What this did for Audi was to up the perception of value around its brand and service. Across the board we’re finding that hyper personalisation has a higher perceived value, which sees higher levels of engagement and a “how did they do that?” reaction that, in turn, encourages action.
It’s useful to briefly consider the psychological effect of personalisation. Our names are among the first words we learn as children and is, as Dale Carnergie, celebrated self-improvement specialist, famously said, “a person’s name is to him or her the sweetest and most important sound in any language”. When we see a piece of communication with our name, and that demonstrates an understanding of our needs and wants, we tend to feel “wow, this was created for me” and immediately our inclination for interacting with the brand increases.
Data has the potential to help us make magic. But first the data needs to be transparently and effectively collected, analysed and interpreted in a way that is relevant to the objectives of the brand and the needs of the customer.
Another example to illustrate what personalisation can do it to imagine what it can do for a toy shop. Quality data would offer information of the shopper’s monthly spend and the sorts of things they are buying in terms of the child’s age and gender.

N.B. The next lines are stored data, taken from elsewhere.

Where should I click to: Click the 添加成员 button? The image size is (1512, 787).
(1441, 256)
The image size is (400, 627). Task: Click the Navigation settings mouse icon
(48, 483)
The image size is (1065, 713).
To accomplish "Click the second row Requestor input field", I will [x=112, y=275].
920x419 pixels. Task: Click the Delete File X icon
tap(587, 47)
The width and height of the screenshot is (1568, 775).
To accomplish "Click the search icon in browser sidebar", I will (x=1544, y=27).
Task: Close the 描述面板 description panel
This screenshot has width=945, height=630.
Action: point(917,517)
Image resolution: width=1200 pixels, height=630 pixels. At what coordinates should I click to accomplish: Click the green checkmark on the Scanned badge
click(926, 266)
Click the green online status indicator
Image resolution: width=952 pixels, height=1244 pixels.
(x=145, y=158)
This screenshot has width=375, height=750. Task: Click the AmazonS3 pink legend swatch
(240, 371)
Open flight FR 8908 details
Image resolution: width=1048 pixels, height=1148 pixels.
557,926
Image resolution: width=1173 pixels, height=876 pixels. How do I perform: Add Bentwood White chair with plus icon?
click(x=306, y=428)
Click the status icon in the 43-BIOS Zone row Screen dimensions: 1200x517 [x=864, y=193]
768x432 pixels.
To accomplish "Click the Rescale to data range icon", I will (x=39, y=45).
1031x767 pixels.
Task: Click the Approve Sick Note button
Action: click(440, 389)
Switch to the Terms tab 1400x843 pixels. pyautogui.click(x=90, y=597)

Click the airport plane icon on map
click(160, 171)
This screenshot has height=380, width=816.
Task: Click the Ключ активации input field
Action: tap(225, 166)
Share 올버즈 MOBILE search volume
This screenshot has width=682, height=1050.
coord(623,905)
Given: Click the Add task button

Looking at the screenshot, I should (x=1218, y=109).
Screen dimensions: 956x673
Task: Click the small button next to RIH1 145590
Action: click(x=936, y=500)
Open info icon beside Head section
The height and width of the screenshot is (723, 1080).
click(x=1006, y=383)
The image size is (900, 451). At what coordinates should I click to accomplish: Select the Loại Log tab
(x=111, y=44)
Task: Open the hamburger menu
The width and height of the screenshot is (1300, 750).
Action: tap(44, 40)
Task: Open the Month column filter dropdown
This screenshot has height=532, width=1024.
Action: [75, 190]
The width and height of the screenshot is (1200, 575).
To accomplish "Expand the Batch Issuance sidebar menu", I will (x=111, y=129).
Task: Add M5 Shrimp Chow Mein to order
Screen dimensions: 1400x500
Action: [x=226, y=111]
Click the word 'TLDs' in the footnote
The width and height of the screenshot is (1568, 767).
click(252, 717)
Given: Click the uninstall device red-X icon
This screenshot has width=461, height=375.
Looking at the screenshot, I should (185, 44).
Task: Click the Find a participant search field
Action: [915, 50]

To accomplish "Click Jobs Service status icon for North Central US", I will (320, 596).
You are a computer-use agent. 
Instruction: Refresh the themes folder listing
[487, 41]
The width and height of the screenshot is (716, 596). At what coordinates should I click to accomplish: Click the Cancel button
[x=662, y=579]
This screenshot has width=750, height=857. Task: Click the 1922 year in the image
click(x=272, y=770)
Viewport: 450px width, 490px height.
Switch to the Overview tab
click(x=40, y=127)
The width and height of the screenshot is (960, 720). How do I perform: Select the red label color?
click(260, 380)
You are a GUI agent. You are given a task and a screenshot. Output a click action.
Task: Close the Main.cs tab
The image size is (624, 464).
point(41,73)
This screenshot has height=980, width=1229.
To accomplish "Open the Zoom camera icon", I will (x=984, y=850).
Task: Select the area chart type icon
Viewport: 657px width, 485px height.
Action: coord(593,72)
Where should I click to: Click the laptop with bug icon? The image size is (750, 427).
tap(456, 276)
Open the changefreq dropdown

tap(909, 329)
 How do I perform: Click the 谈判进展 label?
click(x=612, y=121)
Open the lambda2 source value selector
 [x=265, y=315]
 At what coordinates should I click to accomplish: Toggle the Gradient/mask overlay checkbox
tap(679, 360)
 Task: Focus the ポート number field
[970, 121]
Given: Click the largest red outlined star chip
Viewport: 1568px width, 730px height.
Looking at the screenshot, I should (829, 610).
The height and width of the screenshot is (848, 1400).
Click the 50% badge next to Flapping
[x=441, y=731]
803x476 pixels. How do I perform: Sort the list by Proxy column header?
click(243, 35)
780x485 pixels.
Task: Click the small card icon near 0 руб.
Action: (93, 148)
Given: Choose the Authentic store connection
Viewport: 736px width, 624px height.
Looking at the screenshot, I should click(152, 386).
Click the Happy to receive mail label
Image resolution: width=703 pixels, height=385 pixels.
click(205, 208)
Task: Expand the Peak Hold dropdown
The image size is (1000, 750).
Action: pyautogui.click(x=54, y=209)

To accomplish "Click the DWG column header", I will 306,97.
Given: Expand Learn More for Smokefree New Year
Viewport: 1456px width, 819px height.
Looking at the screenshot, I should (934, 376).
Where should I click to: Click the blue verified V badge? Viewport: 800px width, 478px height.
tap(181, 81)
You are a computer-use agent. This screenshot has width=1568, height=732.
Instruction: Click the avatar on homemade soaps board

This dataset could help to automatically render a video of all the products that meet a given criteria. The data effectively helps the marketer to speak to their clients about the things they have proved to have an interest in, and in a price bracket that they are comfortable with.
Personalisation lends the creativity to curiosity and intrigue, a gold standard for any marketing message. But for personalisation to be effective, and this is where many brands are still lagging behind, the data needs to be relevant and organised in a sensical way. It needs to be specific, it needs to be useful and it needs to be protected.